* **WORK INSTRUCTION**
Turn the listing, from the line containing "At what (x,y)" through the end of the listing, into a Markdown table with the columns Row and Content. Skip blank lines and leave the pictures out.

* **GIVEN DATA**
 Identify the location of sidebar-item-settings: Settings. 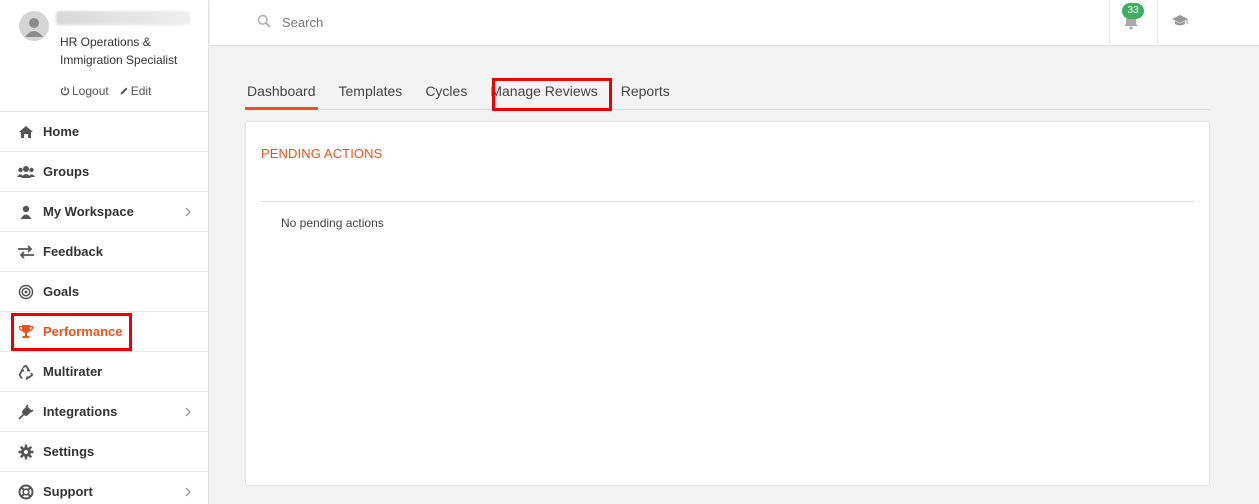
(104, 452).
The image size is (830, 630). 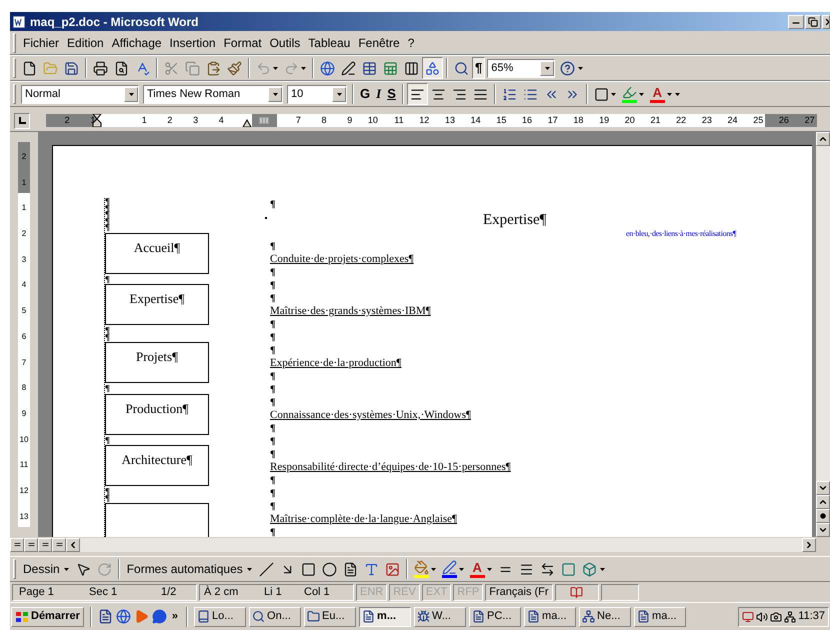 What do you see at coordinates (522, 68) in the screenshot?
I see `zoom-dropdown: 65%` at bounding box center [522, 68].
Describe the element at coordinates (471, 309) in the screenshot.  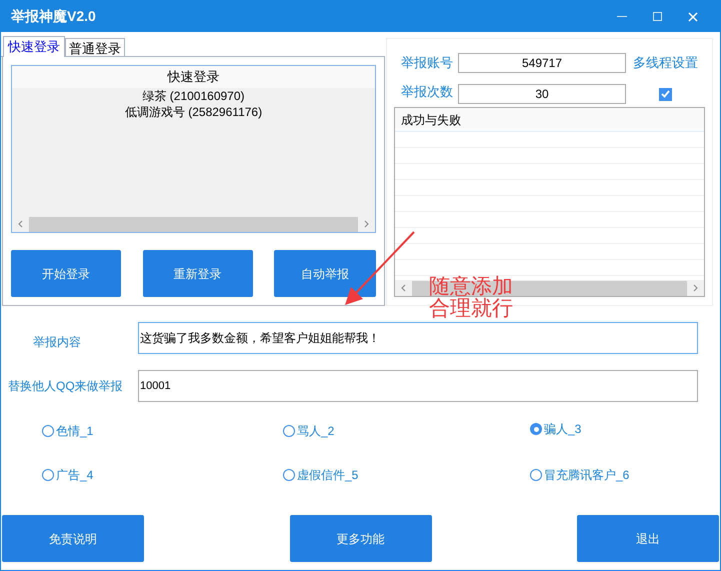
I see `annotation-text: 合理就行` at that location.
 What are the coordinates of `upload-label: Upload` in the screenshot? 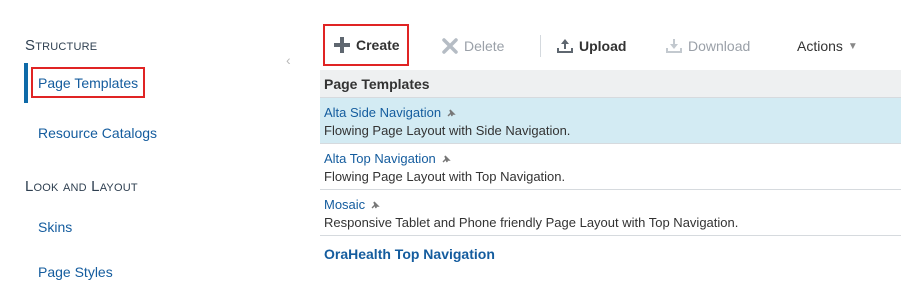 It's located at (603, 46).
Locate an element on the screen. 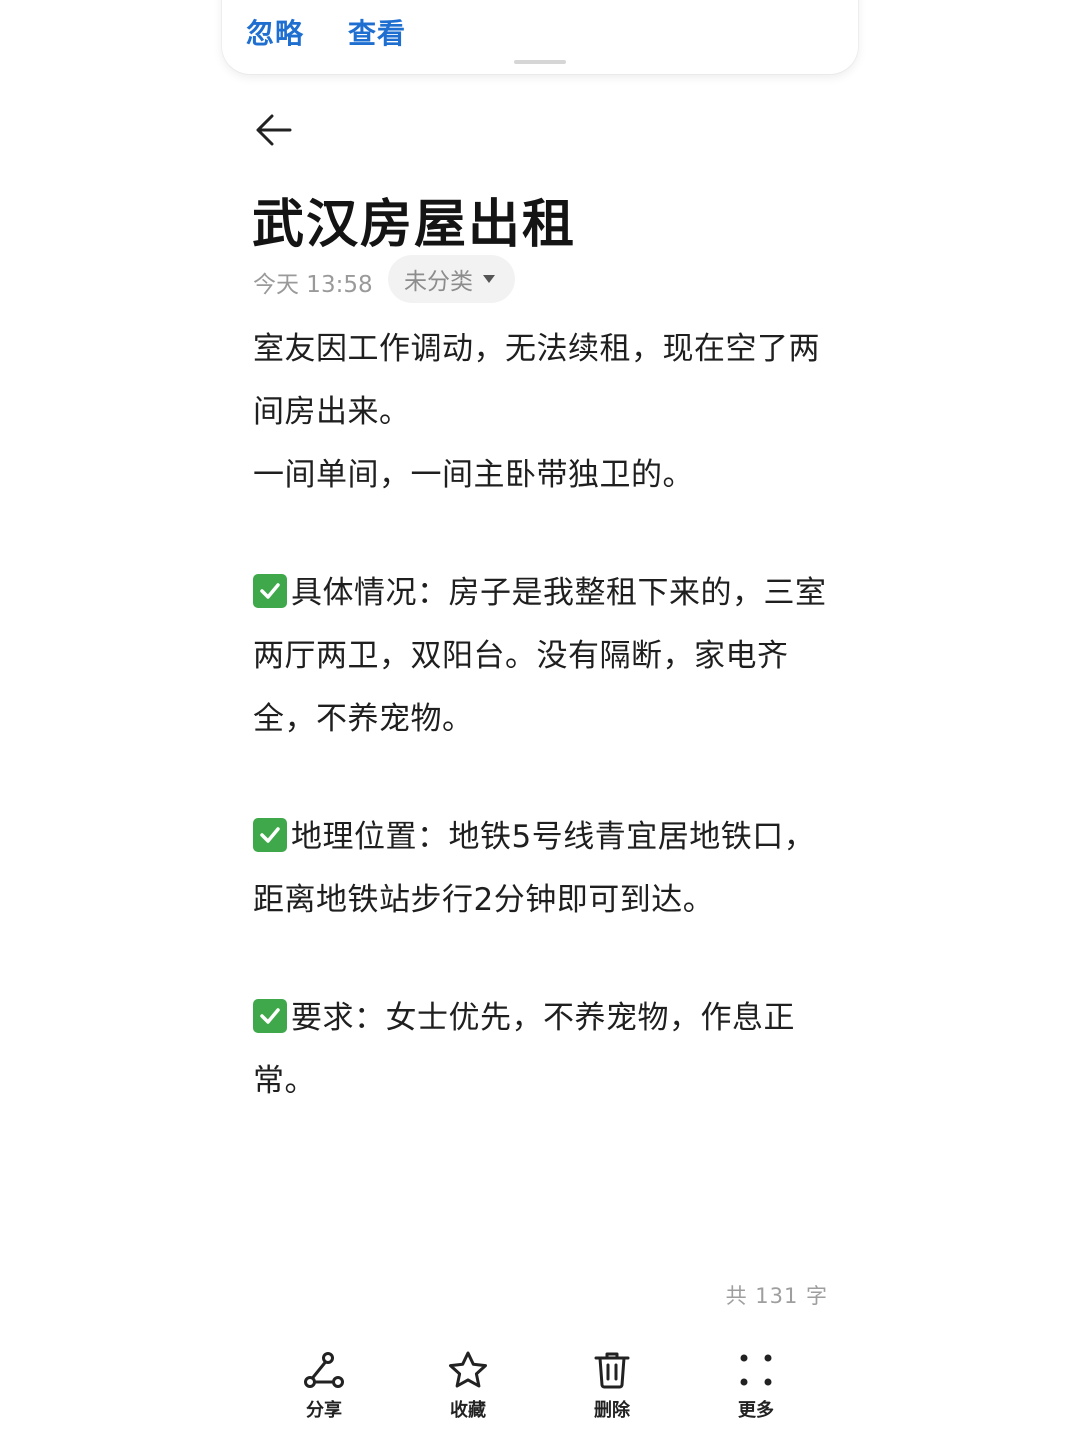 The width and height of the screenshot is (1080, 1439). paragraph-3: 地理位置：地铁5号线青宜居地铁口，距离地铁站步行2分钟即可到达。 is located at coordinates (548, 869).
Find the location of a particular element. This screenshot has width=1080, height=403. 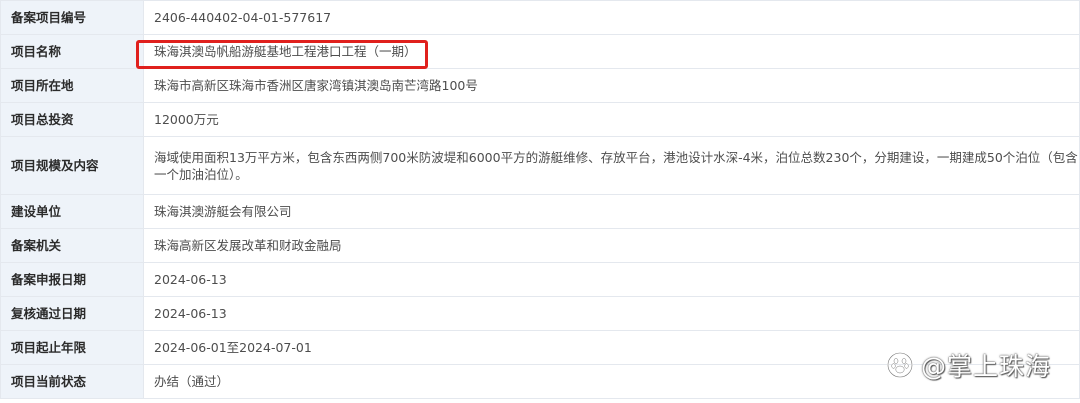

row-label-application-date: 备案申报日期 is located at coordinates (72, 280).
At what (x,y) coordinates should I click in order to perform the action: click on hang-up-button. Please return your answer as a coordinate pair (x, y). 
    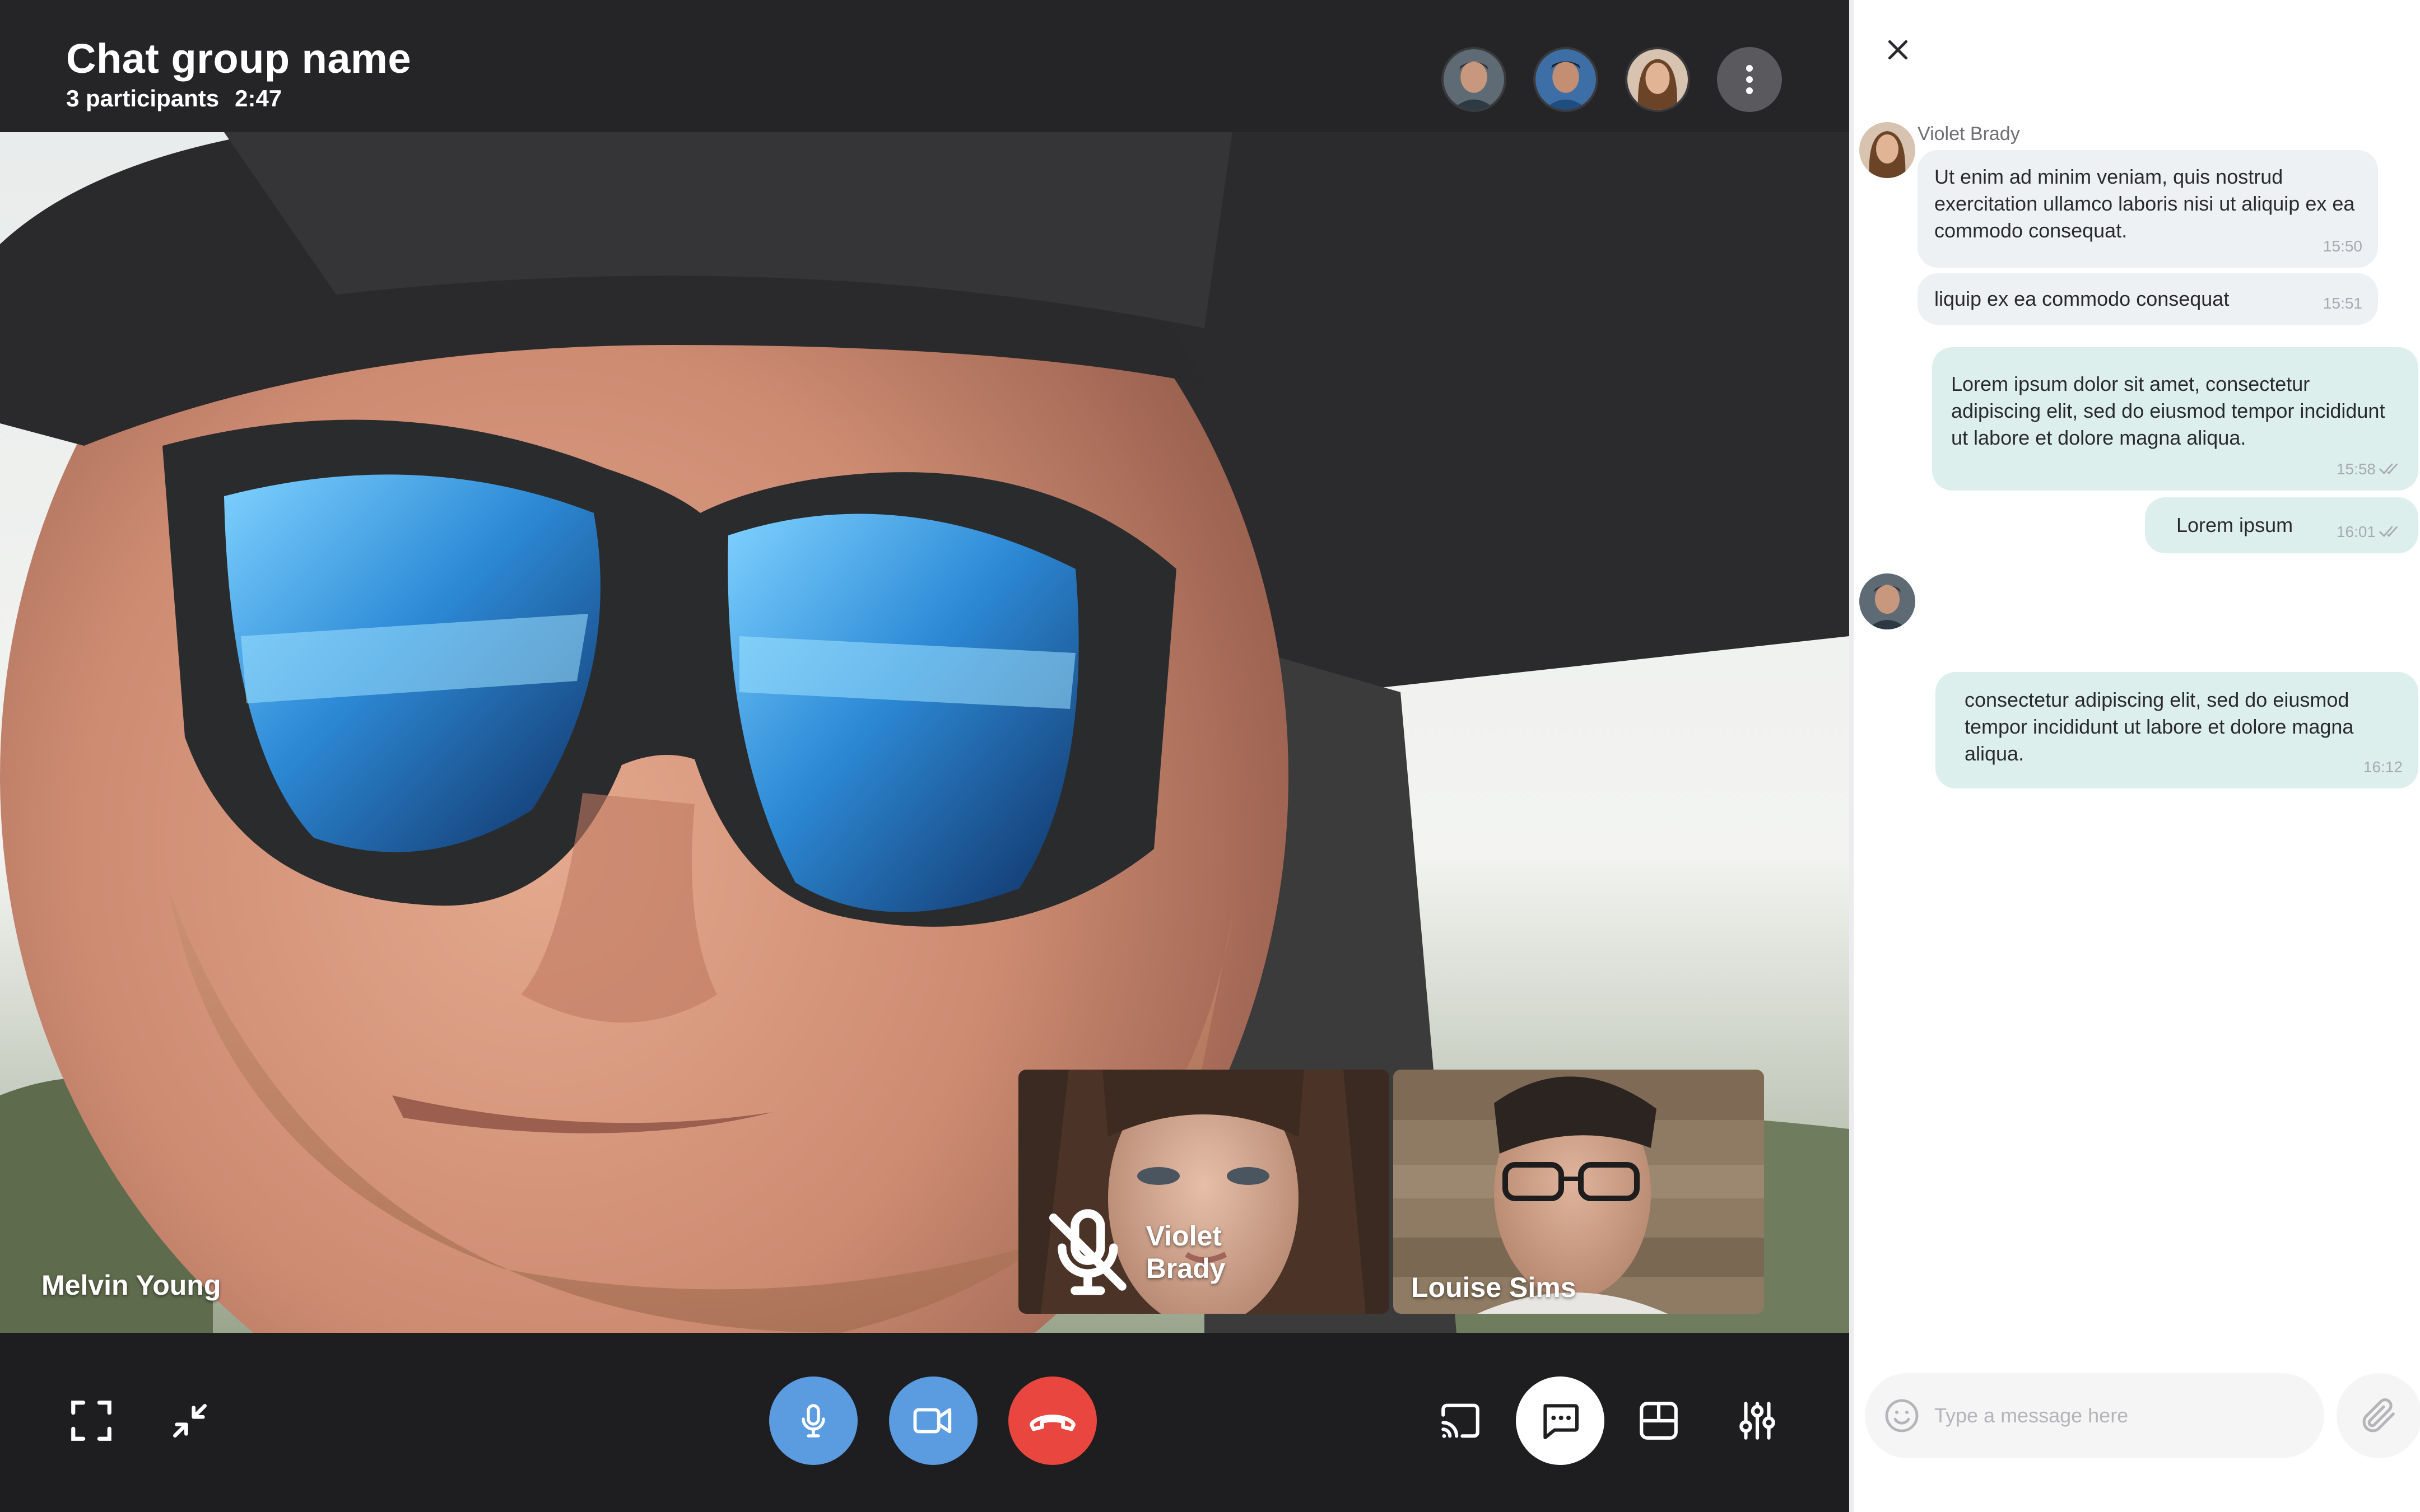
    Looking at the image, I should click on (1052, 1421).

* **SOLVED PROBLEM**
| Row | Content |
|---|---|
| 1 | At what (x,y) coordinates should I click in order to perform the action: click on hang-up-button. Please return your answer as a coordinate pair (x, y).  |
| 2 |     Looking at the image, I should click on (1052, 1421). |